Design: Prospective study.

Setting: Three university hospitals.

Methods: An eight-page survey was distributed and collected between March 1, 2002, and June 30, 2002. All internal medicine or internal medicine/pediatric residents training at the three institutions were eligible for the study.

Results: One hundred seventy-eight residents in internal medicine from an eligible pool of 297 residents returned the survey (61% response rate). PCCM accounted for only 3.4% of the career choices. Forty-one percent of the residents seriously considered a pulmonary and/or critical care fellowship during their residency. Of these residents, 23.5% found the combination of programs the more attractive option, while 2.8% found pulmonary alone and 14.5% found critical care alone more attractive. Key factors associated with a higher resident interest in PCCM subspecialty training included more weeks in the ICU (p = 0.008), more role models in PCCM (3.02 ± 0.78 vs 3.45 ± 0.78, p = 0.0004), and resident observations of a greater sense of satisfaction among PCCM faculty (3.07 ± 0.82 vs 3.33 ± 0.82, p = 0.04) and fellows (3.05 ± 0.69 vs 3.31 ± 0.86, p = 0.03) [mean ± SD]. The five most commonly cited attributes of PCCM fellowship that would attract residents to the field included intellectual stimulation (69%), opportunities to manage critically ill patients (51%), application of complex physiologic principles (45%), number of procedures performed (31%), and academically challenging rounds (29%). The five most commonly cited attributes of PCCM that would dissuade residents from the field included overly demanding responsibilities with lack of leisure time (54%), stress among faculty and fellows (45%), management responsibilities for chronically ill patients (30%), poor match of career with resident personality (24%), and treatment of pulmonary diseases (16%).
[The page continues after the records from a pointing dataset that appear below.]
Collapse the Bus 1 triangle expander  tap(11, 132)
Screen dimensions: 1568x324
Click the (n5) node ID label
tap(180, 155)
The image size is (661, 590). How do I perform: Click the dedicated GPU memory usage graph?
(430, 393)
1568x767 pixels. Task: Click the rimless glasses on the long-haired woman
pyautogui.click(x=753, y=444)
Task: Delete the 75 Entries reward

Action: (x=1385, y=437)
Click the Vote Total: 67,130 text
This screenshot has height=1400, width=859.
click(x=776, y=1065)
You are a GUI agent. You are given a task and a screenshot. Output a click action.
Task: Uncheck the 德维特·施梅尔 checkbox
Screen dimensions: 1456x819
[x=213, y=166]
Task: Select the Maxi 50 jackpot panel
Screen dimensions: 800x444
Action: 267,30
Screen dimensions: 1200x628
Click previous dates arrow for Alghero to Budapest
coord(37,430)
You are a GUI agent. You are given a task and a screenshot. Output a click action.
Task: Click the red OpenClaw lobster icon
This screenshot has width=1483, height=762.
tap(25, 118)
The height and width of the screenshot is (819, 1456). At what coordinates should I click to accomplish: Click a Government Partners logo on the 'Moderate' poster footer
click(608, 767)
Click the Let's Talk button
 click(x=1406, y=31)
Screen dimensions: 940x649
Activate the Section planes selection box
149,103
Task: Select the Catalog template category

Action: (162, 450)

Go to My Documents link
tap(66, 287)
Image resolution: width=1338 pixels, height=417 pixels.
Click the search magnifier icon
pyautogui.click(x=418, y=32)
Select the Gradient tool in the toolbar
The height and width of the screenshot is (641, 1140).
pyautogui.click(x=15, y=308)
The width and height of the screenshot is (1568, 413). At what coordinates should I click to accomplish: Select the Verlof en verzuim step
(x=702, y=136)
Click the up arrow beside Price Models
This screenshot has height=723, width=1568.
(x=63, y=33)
Conclusions: Internal medicine residents have serious reservations about PCCM as a career choice. Our survey demonstrated that a minority of US medical graduates actually would choose PCCM as a career, which suggests that efforts to expand PCCM training capacity might result in vacant fellowship slots. To promote greater interest in PCCM training, efforts are needed to improve the attractiveness of PCCM and address the negative lifestyle perceptions of residents.